(Sergio Briguglio 22/4/1999)

 

ALCUNI PROBLEMI ETICI POSTI DAL FENOMENO DELL'IMMIGRAZIONE

I movimenti migratori che hanno interessato l'Italia in modo sempre piu' visibile in questi ultimi anni pongono, oltre agli ovvi problemi di gestione del fenomeno, almeno due problemi di carattere morale. Il primo riguarda il contrasto che spesso emerge, soprattutto qando si abbia a che fare con situazioni di emergenza, tra la necessita' di rispettare la legge e quella non meno importante di rispondere a esigenze basilari di giustizia e di solidarieta'. Si tratta di un problema classico, meritevole di attenzione, che pero', nel riferimento specifico al fenomeno migratorio, trova in Italia una soluzione immediata nell'osservazione che le leggi vigenti in materia sono inficiate dal pressappochismo degli organi preposti alla produzione legislativa, e che la loro applicazione e' stata e continua ad essere miope e incompleta. Il principale motivo di conflitto tra legge positiva e legge morale risiede, infatti, nell'appoggio che puo' essere negato o concesso allo straniero presente clandestinamente (e quindi illegalmente) sul territorio nazionale. D'altra parte, dal 1986 in poi, e' stato consentito formalmente l'ingresso legale per lavoro dei soli stranieri chiamati nominativamente da un datore di lavoro in Italia. La mancanza di liste di prenotazione in cui tali lavoratori potessero iscriversi per segnalare la propria aspirazione a migrare e, piu' fondamentalmente, l'impossibilita' di dar luogo a un preventivo incontro diretto tra il datore di lavoro e il lavoratore (indispensabile perche' il rapporto di lavoro si costituisca) hanno fatto si' che un tale ingresso legale risultasse - con pochissime insignificanti eccezioni - del tutto precluso.
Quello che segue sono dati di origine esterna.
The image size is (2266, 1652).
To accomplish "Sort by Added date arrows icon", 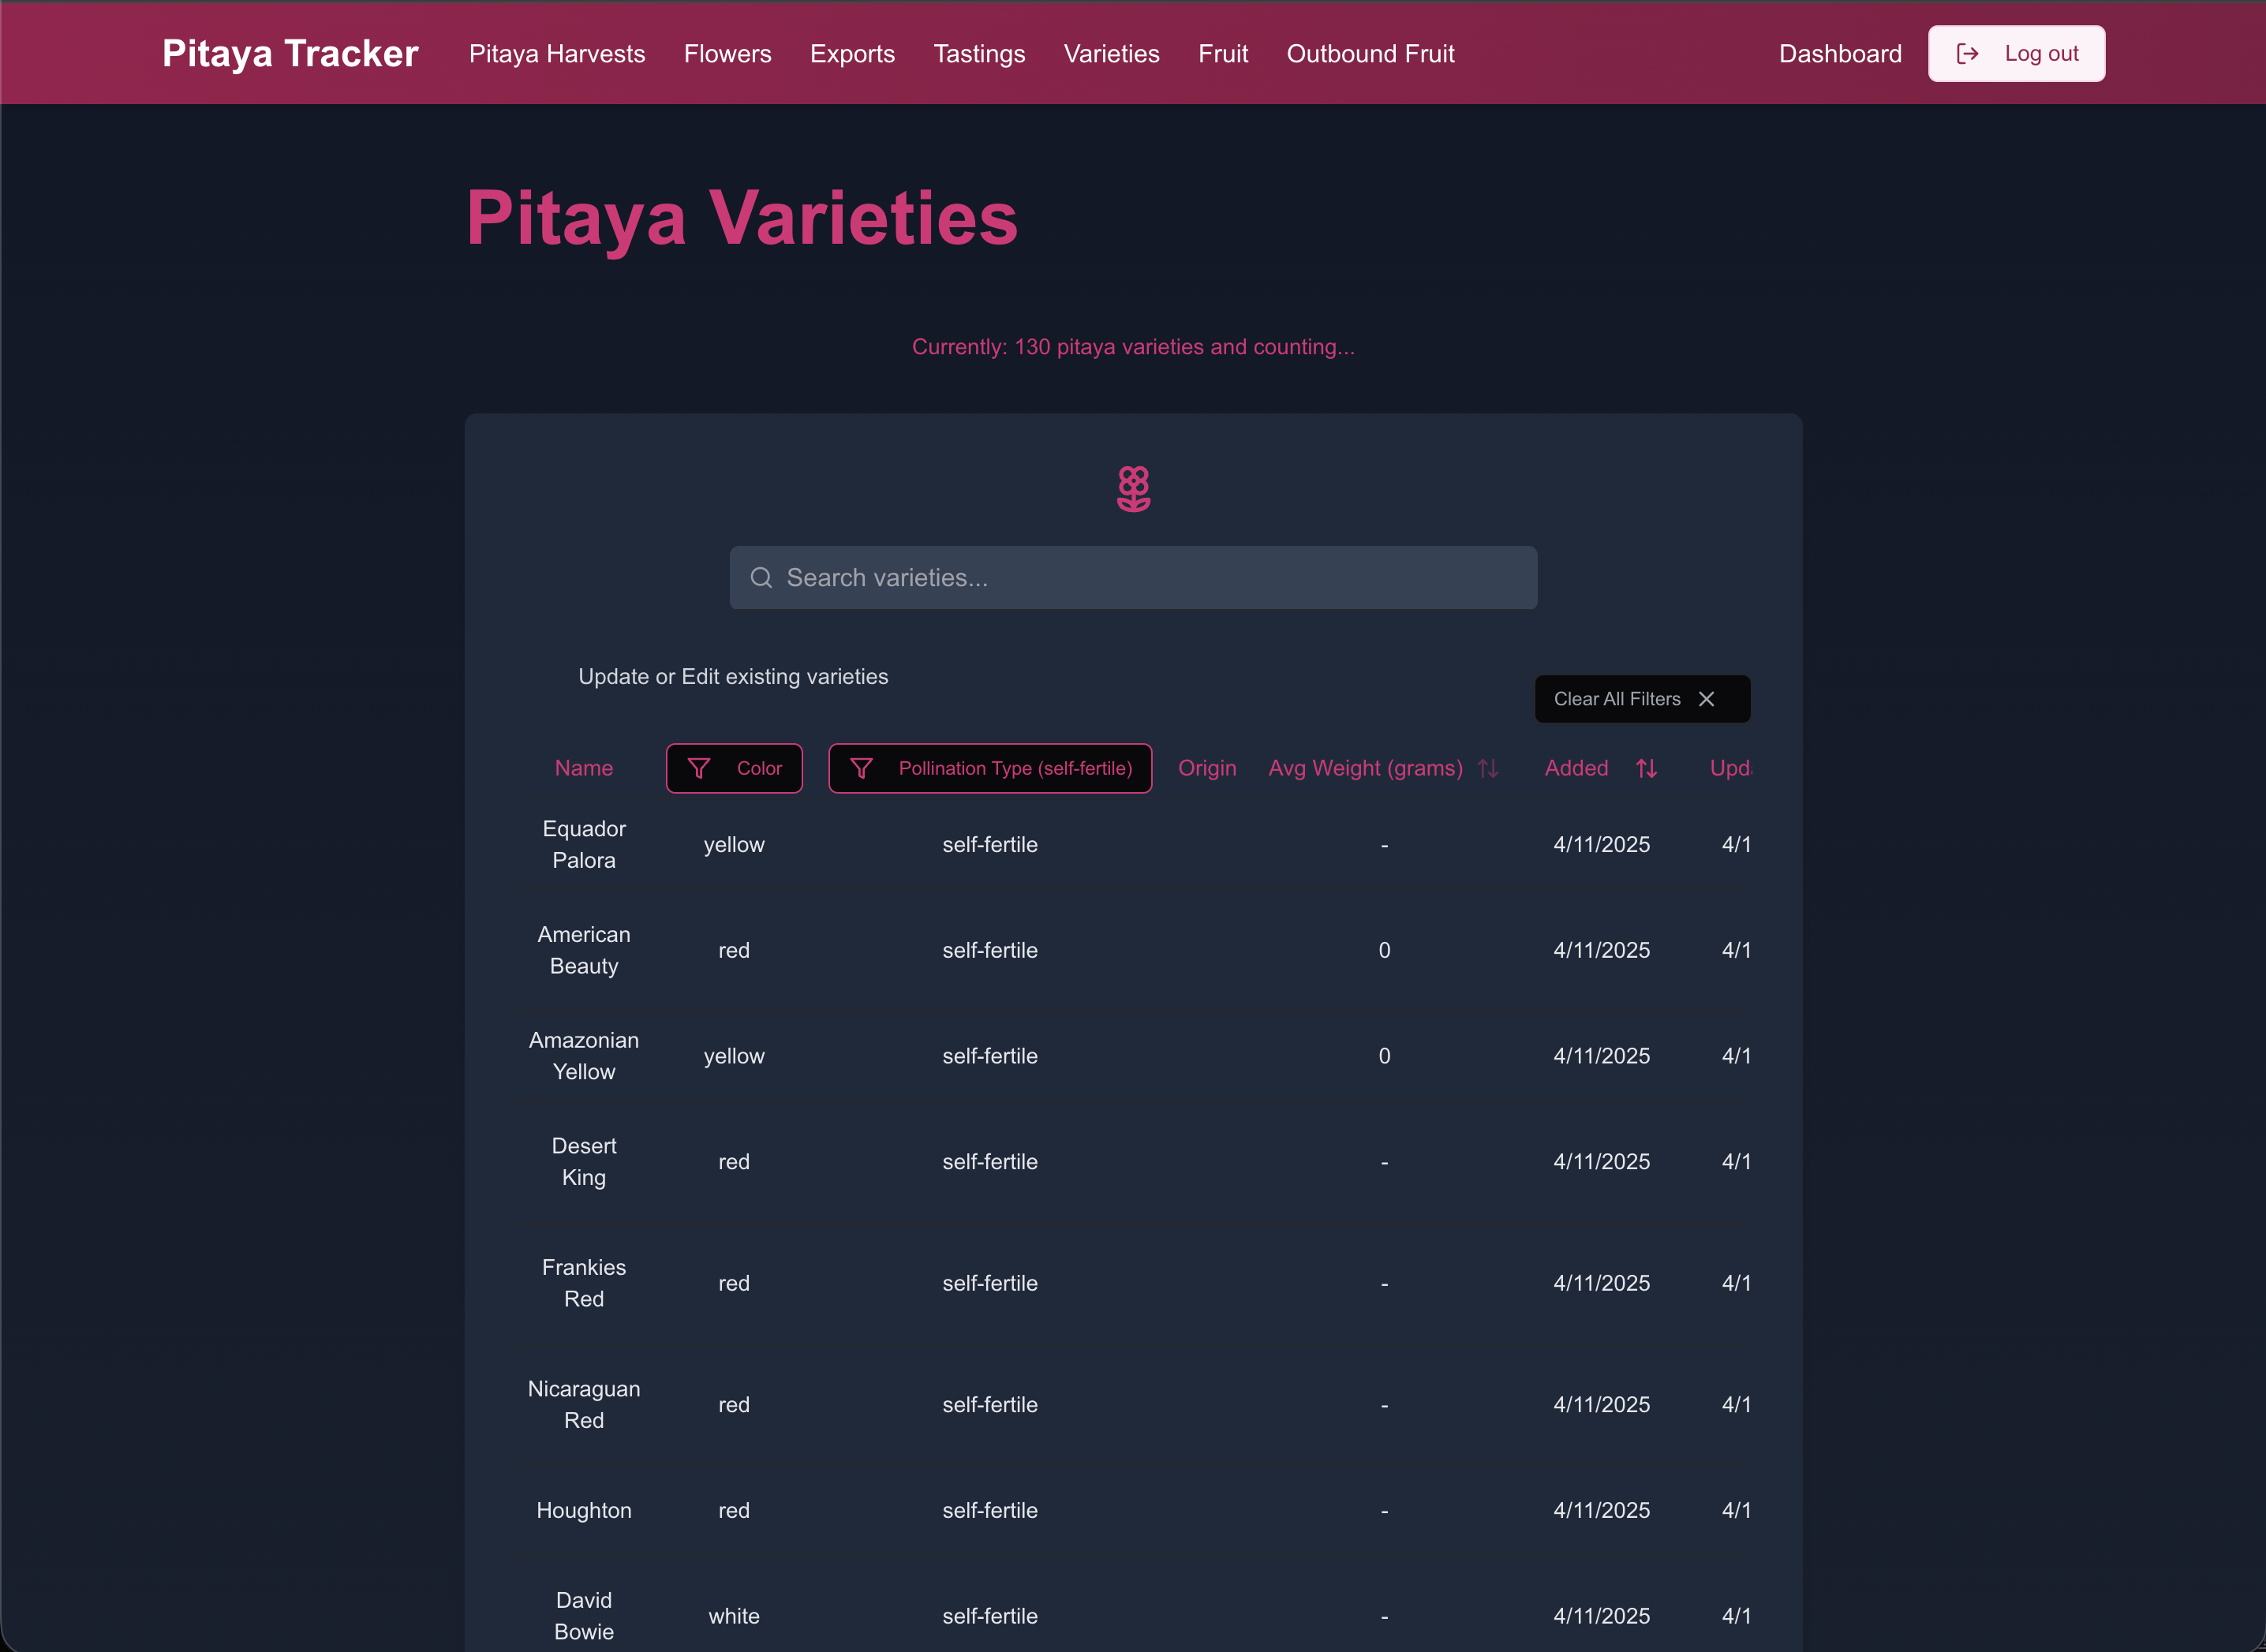I will pos(1647,768).
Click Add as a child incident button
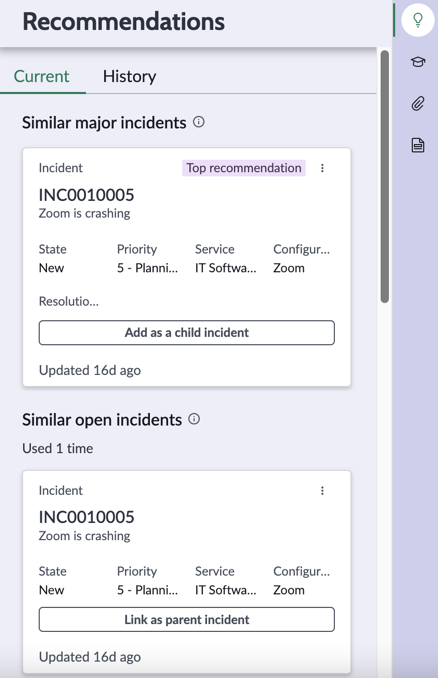The height and width of the screenshot is (678, 438). tap(187, 333)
Il cosiddetto "clandestino" appare, in questo contesto, un soggetto costretto a porsi fuori dalla legalita', per il semplice fatto che l'area della legalita' e' svuotata proprio da quanti - Governo e Parlamento - dovrebbero invece renderla praticabile. Il conflitto di coscienza vissuto da chi oggi scopre come il formale rispetto della normativa non sia adeguato al soddisfacimento delle inderogabili esigenze di giustizia puo' essere facilmente superato, quindi, con una chiara opzione per queste ultime, essendo, nei fatti, priva di valore la normativa in questione o, piu' precisamente, l'applicazione che ne viene data.

Il secondo problema gode oggi di minore attenzione, sebbene sia di portata certamente non inferiore al primo. Puo' essere schematizzato nel modo che segue. In una societa' chiusa - una societa', cioe', della quale sia rigidamente definito l'insieme dei membri che ne fanno parte - non e' difficile, almeno sul piano teorico, convenire su un'idea di giustizia sociale minima: una volta identificati i livelli minimi di benessere necessari ad uno sviluppo dignitoso della persona, nessuna concezione di giustizia sociale puo' prescindere dalla necessita' di garantire a ciascun membro della societa' quella quota di benessere. Modelli diversi della giustizia potranno poi differenziarsi nell'individuazione dei meccanismi di redistribuzione del benessere o nella scelta tra uno sviluppo rapido e sperequato e uno piu' lento ma piu' uniforme.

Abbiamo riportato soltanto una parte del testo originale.